[Stored data]

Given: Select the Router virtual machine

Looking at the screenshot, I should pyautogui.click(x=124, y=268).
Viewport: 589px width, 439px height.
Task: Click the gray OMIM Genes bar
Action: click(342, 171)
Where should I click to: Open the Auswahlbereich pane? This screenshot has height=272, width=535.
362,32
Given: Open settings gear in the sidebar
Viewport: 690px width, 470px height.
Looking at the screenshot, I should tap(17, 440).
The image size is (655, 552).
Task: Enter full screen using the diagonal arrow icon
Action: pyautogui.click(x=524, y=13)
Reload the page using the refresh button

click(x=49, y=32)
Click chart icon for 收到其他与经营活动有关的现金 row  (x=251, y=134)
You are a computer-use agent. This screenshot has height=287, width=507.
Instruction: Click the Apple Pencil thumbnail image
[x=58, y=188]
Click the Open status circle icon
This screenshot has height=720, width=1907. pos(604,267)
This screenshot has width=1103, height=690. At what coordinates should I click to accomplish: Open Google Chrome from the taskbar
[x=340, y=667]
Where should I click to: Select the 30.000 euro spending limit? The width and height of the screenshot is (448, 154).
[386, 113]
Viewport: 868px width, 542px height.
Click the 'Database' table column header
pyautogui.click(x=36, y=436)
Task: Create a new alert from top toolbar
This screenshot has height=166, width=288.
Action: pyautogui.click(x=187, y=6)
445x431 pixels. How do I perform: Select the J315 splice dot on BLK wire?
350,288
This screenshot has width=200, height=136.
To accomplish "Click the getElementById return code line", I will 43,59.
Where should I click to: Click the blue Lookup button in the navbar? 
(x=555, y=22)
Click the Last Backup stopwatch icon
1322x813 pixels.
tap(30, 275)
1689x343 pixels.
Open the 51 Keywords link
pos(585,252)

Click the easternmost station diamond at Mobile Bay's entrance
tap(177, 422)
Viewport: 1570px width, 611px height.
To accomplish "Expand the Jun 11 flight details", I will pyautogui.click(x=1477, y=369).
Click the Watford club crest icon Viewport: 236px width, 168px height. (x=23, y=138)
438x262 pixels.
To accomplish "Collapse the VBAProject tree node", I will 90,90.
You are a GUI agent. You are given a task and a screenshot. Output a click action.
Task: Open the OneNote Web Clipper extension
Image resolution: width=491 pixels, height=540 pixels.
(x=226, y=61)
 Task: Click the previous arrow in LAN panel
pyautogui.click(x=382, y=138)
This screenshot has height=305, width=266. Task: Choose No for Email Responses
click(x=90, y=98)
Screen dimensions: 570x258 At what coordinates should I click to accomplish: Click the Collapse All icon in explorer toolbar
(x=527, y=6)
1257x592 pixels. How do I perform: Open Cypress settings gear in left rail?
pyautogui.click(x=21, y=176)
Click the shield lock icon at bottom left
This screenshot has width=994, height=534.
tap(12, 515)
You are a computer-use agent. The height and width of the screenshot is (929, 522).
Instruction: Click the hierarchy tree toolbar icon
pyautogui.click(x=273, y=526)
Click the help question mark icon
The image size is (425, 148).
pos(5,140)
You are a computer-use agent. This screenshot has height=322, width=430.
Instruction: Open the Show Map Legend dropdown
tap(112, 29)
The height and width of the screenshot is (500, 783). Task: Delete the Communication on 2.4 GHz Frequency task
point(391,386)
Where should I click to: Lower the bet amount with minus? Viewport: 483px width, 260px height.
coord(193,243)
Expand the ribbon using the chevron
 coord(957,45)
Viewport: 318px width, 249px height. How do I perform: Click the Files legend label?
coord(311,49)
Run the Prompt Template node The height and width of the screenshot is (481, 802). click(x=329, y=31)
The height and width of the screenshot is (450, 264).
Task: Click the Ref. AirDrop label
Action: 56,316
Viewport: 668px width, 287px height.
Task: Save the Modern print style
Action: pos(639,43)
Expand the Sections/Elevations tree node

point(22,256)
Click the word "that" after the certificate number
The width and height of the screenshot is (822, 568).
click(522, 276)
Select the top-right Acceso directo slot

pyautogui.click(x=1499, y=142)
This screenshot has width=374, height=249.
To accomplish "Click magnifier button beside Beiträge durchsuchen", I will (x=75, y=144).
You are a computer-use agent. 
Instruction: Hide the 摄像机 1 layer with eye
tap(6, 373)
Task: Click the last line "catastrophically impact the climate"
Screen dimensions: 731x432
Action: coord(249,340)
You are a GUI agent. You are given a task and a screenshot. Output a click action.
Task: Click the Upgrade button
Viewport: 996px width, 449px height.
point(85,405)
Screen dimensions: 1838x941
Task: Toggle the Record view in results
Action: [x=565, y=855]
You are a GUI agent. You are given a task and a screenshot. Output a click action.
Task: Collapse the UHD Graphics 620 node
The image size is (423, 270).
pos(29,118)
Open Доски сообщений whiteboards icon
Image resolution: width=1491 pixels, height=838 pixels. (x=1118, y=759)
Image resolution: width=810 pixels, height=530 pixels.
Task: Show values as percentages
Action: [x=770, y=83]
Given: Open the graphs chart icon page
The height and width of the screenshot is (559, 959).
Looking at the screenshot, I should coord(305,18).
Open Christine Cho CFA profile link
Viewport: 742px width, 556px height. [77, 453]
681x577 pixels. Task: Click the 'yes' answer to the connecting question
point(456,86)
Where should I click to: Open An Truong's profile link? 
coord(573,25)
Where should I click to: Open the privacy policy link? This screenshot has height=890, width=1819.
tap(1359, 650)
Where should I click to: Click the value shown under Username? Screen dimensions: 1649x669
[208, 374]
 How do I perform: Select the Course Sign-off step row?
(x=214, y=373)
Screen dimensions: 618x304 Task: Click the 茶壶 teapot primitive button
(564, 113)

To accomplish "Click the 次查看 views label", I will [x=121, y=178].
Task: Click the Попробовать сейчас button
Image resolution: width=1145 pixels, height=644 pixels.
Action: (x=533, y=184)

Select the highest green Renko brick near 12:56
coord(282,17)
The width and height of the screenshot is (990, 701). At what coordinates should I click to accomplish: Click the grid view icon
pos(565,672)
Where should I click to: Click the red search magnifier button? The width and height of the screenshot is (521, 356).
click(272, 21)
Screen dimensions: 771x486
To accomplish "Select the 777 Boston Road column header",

■ **Task prompt**
Exact copies of all the entries above are to be printed.

■ **Exercise result**
Given: Select the Router virtual machine

Looking at the screenshot, I should pyautogui.click(x=124, y=268).
Viewport: 589px width, 439px height.
Task: Click the gray OMIM Genes bar
Action: click(342, 171)
Where should I click to: Open the Auswahlbereich pane? This screenshot has height=272, width=535.
362,32
Given: Open settings gear in the sidebar
Viewport: 690px width, 470px height.
Looking at the screenshot, I should tap(17, 440).
The image size is (655, 552).
Task: Enter full screen using the diagonal arrow icon
Action: pyautogui.click(x=524, y=13)
Reload the page using the refresh button

click(x=49, y=32)
Click chart icon for 收到其他与经营活动有关的现金 row  (x=251, y=134)
You are a computer-use agent. This screenshot has height=287, width=507.
Instruction: Click the Apple Pencil thumbnail image
[x=58, y=188]
Click the Open status circle icon
This screenshot has height=720, width=1907. pos(604,267)
This screenshot has width=1103, height=690. At what coordinates should I click to accomplish: Open Google Chrome from the taskbar
[x=340, y=667]
Where should I click to: Select the 30.000 euro spending limit? The width and height of the screenshot is (448, 154).
[386, 113]
Viewport: 868px width, 542px height.
Click the 'Database' table column header
pyautogui.click(x=36, y=436)
Task: Create a new alert from top toolbar
This screenshot has height=166, width=288.
Action: pyautogui.click(x=187, y=6)
445x431 pixels. How do I perform: Select the J315 splice dot on BLK wire?
350,288
This screenshot has width=200, height=136.
To accomplish "Click the getElementById return code line", I will 43,59.
Where should I click to: Click the blue Lookup button in the navbar? 
(x=555, y=22)
Click the Last Backup stopwatch icon
1322x813 pixels.
tap(30, 275)
1689x343 pixels.
Open the 51 Keywords link
pos(585,252)

Click the easternmost station diamond at Mobile Bay's entrance
tap(177, 422)
Viewport: 1570px width, 611px height.
To accomplish "Expand the Jun 11 flight details", I will pyautogui.click(x=1477, y=369).
Click the Watford club crest icon Viewport: 236px width, 168px height. (x=23, y=138)
438x262 pixels.
To accomplish "Collapse the VBAProject tree node", I will 90,90.
You are a GUI agent. You are given a task and a screenshot. Output a click action.
Task: Open the OneNote Web Clipper extension
Image resolution: width=491 pixels, height=540 pixels.
(x=226, y=61)
 Task: Click the previous arrow in LAN panel
pyautogui.click(x=382, y=138)
This screenshot has height=305, width=266. Task: Choose No for Email Responses
click(x=90, y=98)
Screen dimensions: 570x258 At what coordinates should I click to accomplish: Click the Collapse All icon in explorer toolbar
(x=527, y=6)
1257x592 pixels. How do I perform: Open Cypress settings gear in left rail?
pyautogui.click(x=21, y=176)
Click the shield lock icon at bottom left
This screenshot has width=994, height=534.
tap(12, 515)
You are a computer-use agent. The height and width of the screenshot is (929, 522).
Instruction: Click the hierarchy tree toolbar icon
pyautogui.click(x=273, y=526)
Click the help question mark icon
The image size is (425, 148).
pos(5,140)
You are a computer-use agent. This screenshot has height=322, width=430.
Instruction: Open the Show Map Legend dropdown
tap(112, 29)
The height and width of the screenshot is (500, 783). Task: Delete the Communication on 2.4 GHz Frequency task
point(391,386)
Where should I click to: Lower the bet amount with minus? Viewport: 483px width, 260px height.
coord(193,243)
Expand the ribbon using the chevron
 coord(957,45)
Viewport: 318px width, 249px height. How do I perform: Click the Files legend label?
coord(311,49)
Run the Prompt Template node The height and width of the screenshot is (481, 802). click(x=329, y=31)
The height and width of the screenshot is (450, 264).
Task: Click the Ref. AirDrop label
Action: 56,316
Viewport: 668px width, 287px height.
Task: Save the Modern print style
Action: pos(639,43)
Expand the Sections/Elevations tree node

point(22,256)
Click the word "that" after the certificate number
The width and height of the screenshot is (822, 568).
click(522, 276)
Select the top-right Acceso directo slot

pyautogui.click(x=1499, y=142)
This screenshot has width=374, height=249.
To accomplish "Click magnifier button beside Beiträge durchsuchen", I will (x=75, y=144).
You are a computer-use agent. 
Instruction: Hide the 摄像机 1 layer with eye
tap(6, 373)
Task: Click the last line "catastrophically impact the climate"
Screen dimensions: 731x432
Action: coord(249,340)
You are a GUI agent. You are given a task and a screenshot. Output a click action.
Task: Click the Upgrade button
Viewport: 996px width, 449px height.
point(85,405)
Screen dimensions: 1838x941
Task: Toggle the Record view in results
Action: [x=565, y=855]
You are a GUI agent. You are given a task and a screenshot. Output a click action.
Task: Collapse the UHD Graphics 620 node
The image size is (423, 270).
pos(29,118)
Open Доски сообщений whiteboards icon
Image resolution: width=1491 pixels, height=838 pixels. (x=1118, y=759)
Image resolution: width=810 pixels, height=530 pixels.
Task: Show values as percentages
Action: [x=770, y=83]
Given: Open the graphs chart icon page
The height and width of the screenshot is (559, 959).
Looking at the screenshot, I should coord(305,18).
Open Christine Cho CFA profile link
Viewport: 742px width, 556px height. [77, 453]
681x577 pixels. Task: Click the 'yes' answer to the connecting question
point(456,86)
Where should I click to: Open An Truong's profile link? 
coord(573,25)
Where should I click to: Open the privacy policy link? This screenshot has height=890, width=1819.
tap(1359, 650)
Where should I click to: Click the value shown under Username? Screen dimensions: 1649x669
[208, 374]
 How do I perform: Select the Course Sign-off step row?
(x=214, y=373)
Screen dimensions: 618x304 Task: Click the 茶壶 teapot primitive button
(564, 113)

To accomplish "Click the 次查看 views label", I will [x=121, y=178].
Task: Click the Попробовать сейчас button
Image resolution: width=1145 pixels, height=644 pixels.
Action: (x=533, y=184)

Select the highest green Renko brick near 12:56
coord(282,17)
The width and height of the screenshot is (990, 701). At what coordinates should I click to accomplish: Click the grid view icon
pos(565,672)
Where should I click to: Click the red search magnifier button? The width and height of the screenshot is (521, 356).
click(272, 21)
Screen dimensions: 771x486
To accomplish "Select the 777 Boston Road column header",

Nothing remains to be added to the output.